"""

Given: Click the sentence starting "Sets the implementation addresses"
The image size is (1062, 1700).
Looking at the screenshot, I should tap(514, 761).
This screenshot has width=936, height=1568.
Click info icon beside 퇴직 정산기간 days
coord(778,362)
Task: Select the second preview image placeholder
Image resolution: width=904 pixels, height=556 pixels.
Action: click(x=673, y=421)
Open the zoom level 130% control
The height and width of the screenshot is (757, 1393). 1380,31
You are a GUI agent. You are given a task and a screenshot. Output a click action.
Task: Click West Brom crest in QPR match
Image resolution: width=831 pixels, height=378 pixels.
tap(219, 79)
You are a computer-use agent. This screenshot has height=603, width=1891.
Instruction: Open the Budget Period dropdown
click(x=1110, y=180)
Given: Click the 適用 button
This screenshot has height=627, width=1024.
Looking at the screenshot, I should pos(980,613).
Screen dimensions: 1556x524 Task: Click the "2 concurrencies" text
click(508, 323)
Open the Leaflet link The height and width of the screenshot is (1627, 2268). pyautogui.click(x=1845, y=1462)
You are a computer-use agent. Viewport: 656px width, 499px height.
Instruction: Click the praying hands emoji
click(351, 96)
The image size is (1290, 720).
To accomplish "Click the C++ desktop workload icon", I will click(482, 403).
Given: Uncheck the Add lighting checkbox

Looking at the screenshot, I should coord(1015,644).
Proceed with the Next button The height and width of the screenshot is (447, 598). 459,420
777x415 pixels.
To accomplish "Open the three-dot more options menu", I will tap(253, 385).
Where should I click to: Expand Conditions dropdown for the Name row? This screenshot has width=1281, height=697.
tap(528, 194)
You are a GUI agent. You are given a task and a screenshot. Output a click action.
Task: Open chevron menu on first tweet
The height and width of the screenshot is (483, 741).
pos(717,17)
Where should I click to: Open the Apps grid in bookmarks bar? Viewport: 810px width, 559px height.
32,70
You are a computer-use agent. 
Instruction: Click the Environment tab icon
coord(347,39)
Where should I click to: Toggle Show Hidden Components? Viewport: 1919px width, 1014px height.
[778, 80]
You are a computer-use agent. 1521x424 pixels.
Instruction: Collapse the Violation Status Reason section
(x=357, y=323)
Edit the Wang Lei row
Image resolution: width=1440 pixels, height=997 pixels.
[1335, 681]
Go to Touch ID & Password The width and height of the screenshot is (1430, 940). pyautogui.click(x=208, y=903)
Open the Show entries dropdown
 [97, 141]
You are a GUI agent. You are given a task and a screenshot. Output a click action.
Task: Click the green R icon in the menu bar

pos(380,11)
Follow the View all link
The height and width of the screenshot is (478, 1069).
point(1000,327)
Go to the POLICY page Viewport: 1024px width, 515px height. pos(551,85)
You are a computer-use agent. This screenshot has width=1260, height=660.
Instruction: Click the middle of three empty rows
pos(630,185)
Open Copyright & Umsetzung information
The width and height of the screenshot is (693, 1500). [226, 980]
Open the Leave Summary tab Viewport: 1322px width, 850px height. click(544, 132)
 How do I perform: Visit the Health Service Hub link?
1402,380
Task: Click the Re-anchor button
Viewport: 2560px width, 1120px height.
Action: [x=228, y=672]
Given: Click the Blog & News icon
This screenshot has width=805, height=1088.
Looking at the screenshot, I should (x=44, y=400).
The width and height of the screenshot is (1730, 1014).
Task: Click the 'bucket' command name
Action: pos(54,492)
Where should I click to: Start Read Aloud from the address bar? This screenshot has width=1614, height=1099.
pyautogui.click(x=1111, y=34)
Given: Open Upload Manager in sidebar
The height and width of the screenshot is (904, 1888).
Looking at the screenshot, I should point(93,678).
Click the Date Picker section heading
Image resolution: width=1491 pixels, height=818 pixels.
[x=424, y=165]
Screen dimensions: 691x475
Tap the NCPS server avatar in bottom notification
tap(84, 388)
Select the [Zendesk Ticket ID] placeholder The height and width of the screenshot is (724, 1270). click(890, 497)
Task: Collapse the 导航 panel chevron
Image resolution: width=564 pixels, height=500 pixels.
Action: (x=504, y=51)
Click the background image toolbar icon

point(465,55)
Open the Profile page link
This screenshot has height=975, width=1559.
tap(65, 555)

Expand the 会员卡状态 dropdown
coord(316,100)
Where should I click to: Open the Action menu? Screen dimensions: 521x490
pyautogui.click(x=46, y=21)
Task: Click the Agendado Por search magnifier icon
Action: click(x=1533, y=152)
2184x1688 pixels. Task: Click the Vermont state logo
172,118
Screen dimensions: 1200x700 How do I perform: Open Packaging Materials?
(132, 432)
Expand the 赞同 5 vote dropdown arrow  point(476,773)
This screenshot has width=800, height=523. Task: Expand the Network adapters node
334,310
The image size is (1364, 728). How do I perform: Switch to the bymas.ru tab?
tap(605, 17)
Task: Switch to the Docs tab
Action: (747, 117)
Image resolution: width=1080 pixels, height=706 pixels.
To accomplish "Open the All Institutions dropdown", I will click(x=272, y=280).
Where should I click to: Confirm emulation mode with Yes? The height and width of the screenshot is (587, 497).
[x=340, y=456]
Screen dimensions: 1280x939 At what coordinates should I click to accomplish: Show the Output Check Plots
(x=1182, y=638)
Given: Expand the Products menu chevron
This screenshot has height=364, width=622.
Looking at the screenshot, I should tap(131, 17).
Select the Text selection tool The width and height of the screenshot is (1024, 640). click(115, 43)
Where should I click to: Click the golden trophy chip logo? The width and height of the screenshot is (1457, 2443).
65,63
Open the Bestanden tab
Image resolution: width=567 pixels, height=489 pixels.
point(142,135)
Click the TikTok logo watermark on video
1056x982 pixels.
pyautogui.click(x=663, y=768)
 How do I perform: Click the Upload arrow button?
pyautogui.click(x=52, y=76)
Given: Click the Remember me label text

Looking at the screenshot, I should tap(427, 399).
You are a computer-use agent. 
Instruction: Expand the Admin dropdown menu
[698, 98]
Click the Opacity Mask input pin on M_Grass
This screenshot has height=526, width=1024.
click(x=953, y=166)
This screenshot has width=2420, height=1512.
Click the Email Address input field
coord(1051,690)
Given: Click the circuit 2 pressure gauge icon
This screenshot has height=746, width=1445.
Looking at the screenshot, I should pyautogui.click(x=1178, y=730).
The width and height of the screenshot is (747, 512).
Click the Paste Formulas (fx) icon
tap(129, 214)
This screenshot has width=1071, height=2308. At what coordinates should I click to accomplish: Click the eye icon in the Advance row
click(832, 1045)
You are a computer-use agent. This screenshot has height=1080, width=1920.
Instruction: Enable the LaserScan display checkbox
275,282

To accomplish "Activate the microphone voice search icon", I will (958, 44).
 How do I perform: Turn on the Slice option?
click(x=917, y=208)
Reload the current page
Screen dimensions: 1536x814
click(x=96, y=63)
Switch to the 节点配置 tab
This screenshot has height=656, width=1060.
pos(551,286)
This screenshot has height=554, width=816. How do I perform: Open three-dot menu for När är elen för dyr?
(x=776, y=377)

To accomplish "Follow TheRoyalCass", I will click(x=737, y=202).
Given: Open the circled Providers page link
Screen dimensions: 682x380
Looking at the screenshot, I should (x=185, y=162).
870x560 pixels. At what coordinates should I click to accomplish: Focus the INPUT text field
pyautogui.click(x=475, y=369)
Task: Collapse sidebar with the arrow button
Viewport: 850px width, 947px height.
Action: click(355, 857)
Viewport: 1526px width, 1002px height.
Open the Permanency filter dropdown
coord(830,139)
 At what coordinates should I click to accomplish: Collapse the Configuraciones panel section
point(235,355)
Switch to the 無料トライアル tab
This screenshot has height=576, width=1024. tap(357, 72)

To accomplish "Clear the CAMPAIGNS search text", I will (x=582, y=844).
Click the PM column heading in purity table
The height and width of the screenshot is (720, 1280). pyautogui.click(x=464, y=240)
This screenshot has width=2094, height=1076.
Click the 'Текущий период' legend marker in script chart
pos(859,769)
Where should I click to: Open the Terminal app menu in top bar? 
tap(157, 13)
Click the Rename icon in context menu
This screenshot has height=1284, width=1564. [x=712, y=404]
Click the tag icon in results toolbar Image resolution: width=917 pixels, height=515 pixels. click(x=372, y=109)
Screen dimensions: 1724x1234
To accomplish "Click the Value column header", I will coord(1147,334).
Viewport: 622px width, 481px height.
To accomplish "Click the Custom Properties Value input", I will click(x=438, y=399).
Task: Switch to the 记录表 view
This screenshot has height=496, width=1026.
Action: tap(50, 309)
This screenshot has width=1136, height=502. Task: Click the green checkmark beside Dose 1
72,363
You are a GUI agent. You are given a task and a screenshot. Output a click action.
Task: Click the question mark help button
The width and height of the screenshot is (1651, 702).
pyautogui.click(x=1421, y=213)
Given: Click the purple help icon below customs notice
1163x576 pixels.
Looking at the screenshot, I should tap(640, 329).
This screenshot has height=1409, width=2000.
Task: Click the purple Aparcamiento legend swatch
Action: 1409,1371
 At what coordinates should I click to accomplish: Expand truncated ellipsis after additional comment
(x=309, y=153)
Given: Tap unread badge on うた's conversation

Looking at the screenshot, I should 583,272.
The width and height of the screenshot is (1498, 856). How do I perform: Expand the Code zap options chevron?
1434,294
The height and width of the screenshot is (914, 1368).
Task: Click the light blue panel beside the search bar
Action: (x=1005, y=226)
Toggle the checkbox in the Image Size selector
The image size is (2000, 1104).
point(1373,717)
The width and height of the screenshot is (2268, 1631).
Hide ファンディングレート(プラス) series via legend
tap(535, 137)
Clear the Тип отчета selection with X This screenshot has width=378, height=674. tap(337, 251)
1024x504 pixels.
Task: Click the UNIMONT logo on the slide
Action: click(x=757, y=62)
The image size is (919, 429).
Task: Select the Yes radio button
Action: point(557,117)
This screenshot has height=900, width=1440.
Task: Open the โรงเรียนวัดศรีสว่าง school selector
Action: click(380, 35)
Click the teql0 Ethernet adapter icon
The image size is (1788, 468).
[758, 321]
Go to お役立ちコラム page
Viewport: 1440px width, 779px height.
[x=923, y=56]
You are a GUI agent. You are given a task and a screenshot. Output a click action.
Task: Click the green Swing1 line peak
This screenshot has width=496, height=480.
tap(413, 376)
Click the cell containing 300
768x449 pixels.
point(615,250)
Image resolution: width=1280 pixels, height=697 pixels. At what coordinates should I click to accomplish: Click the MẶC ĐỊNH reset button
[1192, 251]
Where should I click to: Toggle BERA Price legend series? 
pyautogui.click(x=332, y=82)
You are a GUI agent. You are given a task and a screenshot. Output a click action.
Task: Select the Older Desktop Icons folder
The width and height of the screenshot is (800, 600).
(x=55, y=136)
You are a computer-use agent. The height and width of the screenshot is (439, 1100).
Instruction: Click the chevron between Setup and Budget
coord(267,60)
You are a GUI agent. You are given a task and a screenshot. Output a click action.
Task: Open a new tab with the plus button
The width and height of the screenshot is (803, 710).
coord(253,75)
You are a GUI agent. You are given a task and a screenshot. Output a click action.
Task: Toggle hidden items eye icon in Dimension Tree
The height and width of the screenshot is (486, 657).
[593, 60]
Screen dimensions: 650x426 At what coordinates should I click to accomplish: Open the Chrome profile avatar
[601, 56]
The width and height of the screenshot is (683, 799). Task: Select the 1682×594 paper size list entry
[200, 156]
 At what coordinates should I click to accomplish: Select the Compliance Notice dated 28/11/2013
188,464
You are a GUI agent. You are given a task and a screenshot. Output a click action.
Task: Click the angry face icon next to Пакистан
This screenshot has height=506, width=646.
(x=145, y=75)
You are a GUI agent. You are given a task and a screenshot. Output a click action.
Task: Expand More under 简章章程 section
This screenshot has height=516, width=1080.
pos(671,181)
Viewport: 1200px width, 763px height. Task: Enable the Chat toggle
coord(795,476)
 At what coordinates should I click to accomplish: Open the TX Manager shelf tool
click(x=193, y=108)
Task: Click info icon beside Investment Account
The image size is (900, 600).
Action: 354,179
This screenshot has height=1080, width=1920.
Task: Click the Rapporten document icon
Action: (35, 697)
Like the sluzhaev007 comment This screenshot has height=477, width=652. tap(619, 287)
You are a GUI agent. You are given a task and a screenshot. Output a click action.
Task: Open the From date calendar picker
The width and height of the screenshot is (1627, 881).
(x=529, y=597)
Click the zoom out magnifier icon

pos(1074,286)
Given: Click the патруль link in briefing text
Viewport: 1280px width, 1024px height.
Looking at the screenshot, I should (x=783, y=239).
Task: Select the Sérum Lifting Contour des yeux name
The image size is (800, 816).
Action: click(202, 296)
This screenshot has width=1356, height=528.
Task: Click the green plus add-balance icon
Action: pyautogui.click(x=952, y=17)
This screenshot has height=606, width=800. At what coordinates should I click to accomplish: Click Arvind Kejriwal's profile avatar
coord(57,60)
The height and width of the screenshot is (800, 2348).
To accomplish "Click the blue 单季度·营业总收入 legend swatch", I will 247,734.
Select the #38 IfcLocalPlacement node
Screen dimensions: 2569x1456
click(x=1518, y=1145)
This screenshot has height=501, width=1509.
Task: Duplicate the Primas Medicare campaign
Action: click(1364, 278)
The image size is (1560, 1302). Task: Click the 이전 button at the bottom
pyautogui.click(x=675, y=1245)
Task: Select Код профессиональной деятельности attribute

"""

| Task to complete |
Convert the rows above, from the first line through the line with "coord(778,362)", into a two-column CSV with the headers text and answer. Give one CSV line per row, put each field in quotes, and replace any line breaks inside a field with spaces.

| Solution below |
text,answer
"Given: Click the sentence starting ""Sets the implementation addresses"" The image size is (1062, 1700).","Looking at the screenshot, I should tap(514, 761)."
"This screenshot has width=936, height=1568. Click info icon beside 퇴직 정산기간 days","coord(778,362)"